I've signed up for the Bob Cook Memorial but would like to do a trial run. I've heard the road is open, but not sure what to expect for weather as I've never ridden it, and it seems a bit early to be spinning at 14k ft?

Has anyone been to the top yet this year? I plan to ride it in the next couple of weeks but hoped to get some advice on what to wear and prepare for up there. Hate to over dress and over heat, but hate to under dress and feeze. Also wondered if the road is pretty wet and sandy, if there's a lot of traffic, etc.

And while you're at it - I'll also take advice on hiring Sherpas and rigging my water bottle cage with bottled oxygen.

Thanks!


----------



## Bocephus Jones II (Oct 7, 2004)

Dirt-Rode said:


> I've signed up for the Bob Cook Memorial but would like to do a trial run. I've heard the road is open, but not sure what to expect for weather as I've never ridden it, and it seems a bit early to be spinning at 14k ft?
> 
> Has anyone been to the top yet this year? I plan to ride it in the next couple of weeks but hoped to get some advice on what to wear and prepare for up there. Hate to over dress and over heat, but hate to under dress and feeze. Also wondered if the road is pretty wet and sandy, if there's a lot of traffic, etc.
> 
> ...


could be anything this time of year from snow to rain to hail--even if it's sunny it's gonna be cold at the top so arm and leg warmers and a vest at minimum--long finger gloves might be a good idea also. Go early as the storms usually come in afternoon./


----------



## Woolbury (Oct 12, 2005)

From what I've heard, the road opened today, so not a lot of opportunity to check conditions out earlier. I've ridden it in the past, mid summer, and never been so cold in my life. I wouldn't think of going without booties, full gloves,exta insulation layer, etc, even if you don't need them at bottom or get the rare balmy day up there. I use a camelback pack that will accomodate a few extras for rides like this at both ends of the season.

I've been up on various 13K peaks each of the past few weekends(ski mountaineering), and though we may climb in shorts/tees, we layer up at the top. Cold and windy is the rule. Plan to ski Mt Evans this weekend so I'll check back in with conditions if we make it up there.


----------



## C-40 (Feb 4, 2004)

*better wait awhile..*

Late July is the earliest I've ridden it and caught a rare warm day, when it was about 55F at the top. A couple of weeks later it was 38F and with 20-40 mph winds. I'm not sure practicing the real thing is of much value, unless you don't know how low of gear you need.

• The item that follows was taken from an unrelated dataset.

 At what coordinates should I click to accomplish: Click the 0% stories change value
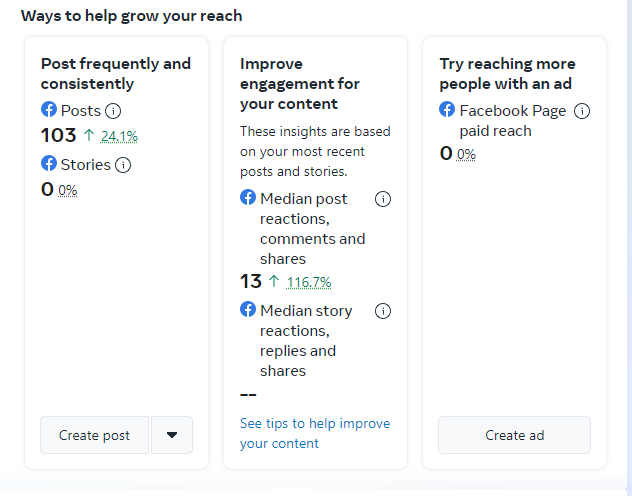click(67, 191)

I wouldn't think of going up this time of year, although it is supposed to be hot by the weekend, so maybe the top will be in the forties.

If you go, give us a report.


----------



## black cross (May 15, 2006)

Speaking of gearing, what do most roadies use when doing mountain rides in Colorado. I am from Kansas and will be in Colorado in July and want to do some road riding, maybe even Mt. Evans. Currently I am have 53/39 front and 11-23 rear. Are most roadies now going to compact set-ups now on their new road bikes?


----------



## SenorBlanco (Feb 16, 2005)

black cross said:


> Speaking of gearing, what do most roadies use when doing mountain rides in Colorado. I am from Kansas and will be in Colorado in July and want to do some road riding, maybe even Mt. Evans. Currently I am have 53/39 front and 11-23 rear. Are most roadies now going to compact set-ups now on their new road bikes?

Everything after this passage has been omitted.